Part of the reason these prices are so low is that American interests work mightily to keep them that way, by scaling back protections for workers and sharply curtailing the role of unions in the developing world. That is, the workers in these countries want to fight back--and would--were American interests not so intent on keeping them in their place. Some of these workers return to their farms, but many others cannot make the fare. They're stuck--they work in factories not because they believe it will pull them up, but because they quite literally cannot get out. And if those workers try to improve their lot by demanding better conditions or overtime pay, the factories can and often do move go elsewhere--further and further beyond the reach of rule of law. This "race to the bottom" may serve workers temporarily, but over the long term, it leads to income disparity and--for many workers a cycle of hopeless entrapment and poverty.

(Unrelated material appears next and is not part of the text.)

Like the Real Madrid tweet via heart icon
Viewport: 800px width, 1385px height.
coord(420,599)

Roughly 25 percent of the global workforce is now Chinese. Given such enormous firepower, China inevitably sets the norm for wages and working standards in the global supply chain. American corporate interests have chipped away at those standards and wages in order to maximize profits and influence, as well as to serve their shareholders. The chronic disregard for workers' rights in China's foreign-invested private sector threatens wages and working conditions around the globe, including the hard-won gains of American workers. This helps explain why incomes for 90 percent of Americans have remained essentially flat in the US since the 1970s. The environmental degradation also comes back to haunt us--Chinese made furniture--half of all furniture in the world is made there--has stoked a cut and consume cycle that is eating through the world's forests at an a rate unprecedented in human history. Deforestation accounts for over 18 percent of global carbon emissions--more than the entire global transport system or the global industrial manufacturing sector.

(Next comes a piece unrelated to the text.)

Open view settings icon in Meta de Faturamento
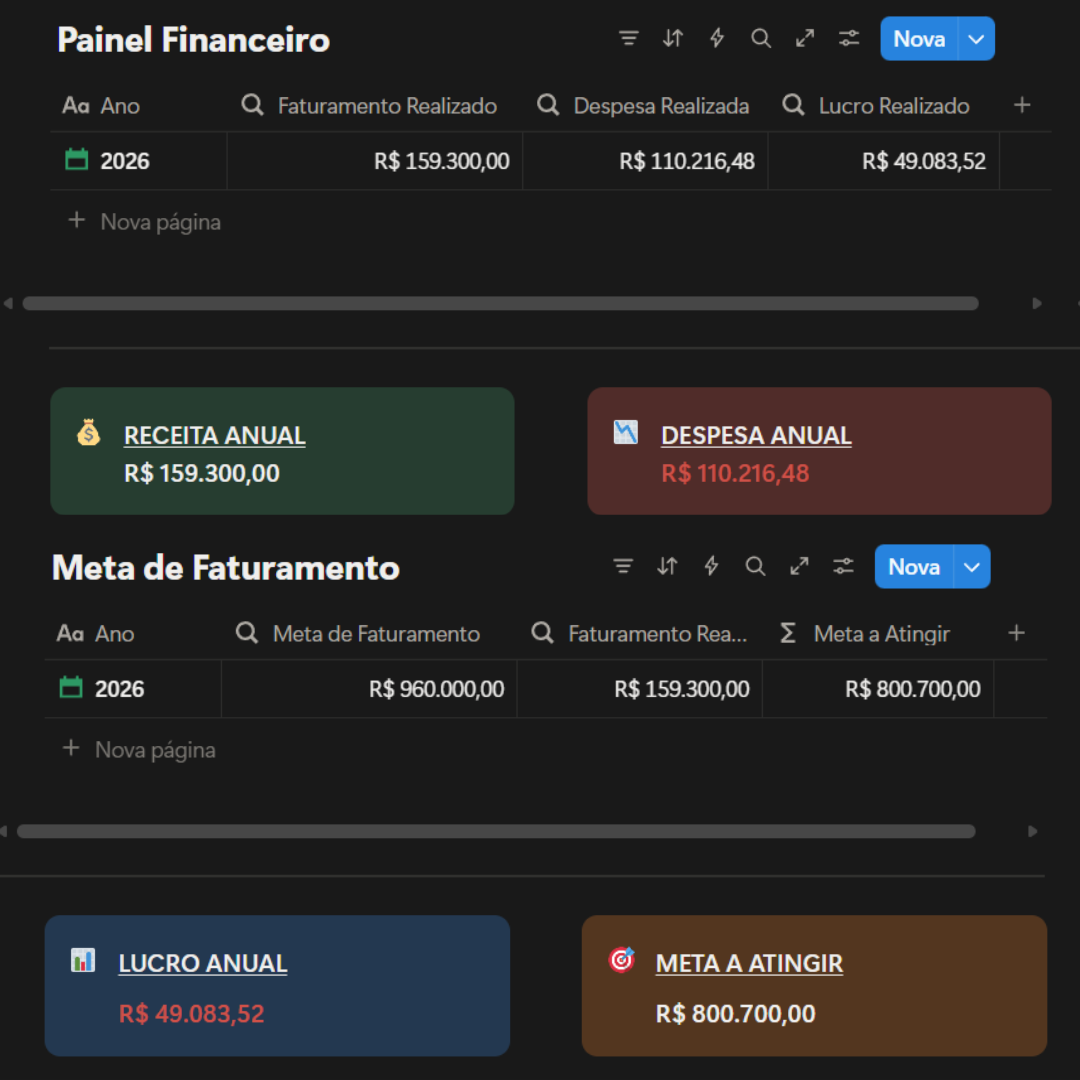The width and height of the screenshot is (1080, 1080). [x=844, y=567]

The weaker the rule of law, the fewer the protections, the more corrupt and abusive the system, the lower the price. And that's the system we're buying into when we buy into those "everyday low" prices, be they at Wal-Mart or IKEA. Megan, you said in an earlier post that there are worse things threatening America than the obesity epidemic. I agree, but I don't think that living with grandma's furniture--ugly as it might be--is one of them. The more we know about how and where and of what our consumer goods are made, the wiser our purchasing decisions will be, on both a personal and a political level. This is not to suggest that we should all rush out to buy weighty, expensive stuff--far from it! In fact, some very inexpensive and portable old standbys--like boards and cinder block book cases for wandering graduate students--might well be worth considering over the far more expensive--and only superficially more tasteful--IKEA option.

Thanks, Megan, for the opportunity....I look forward to responding to more of your thoughts on CHEAP.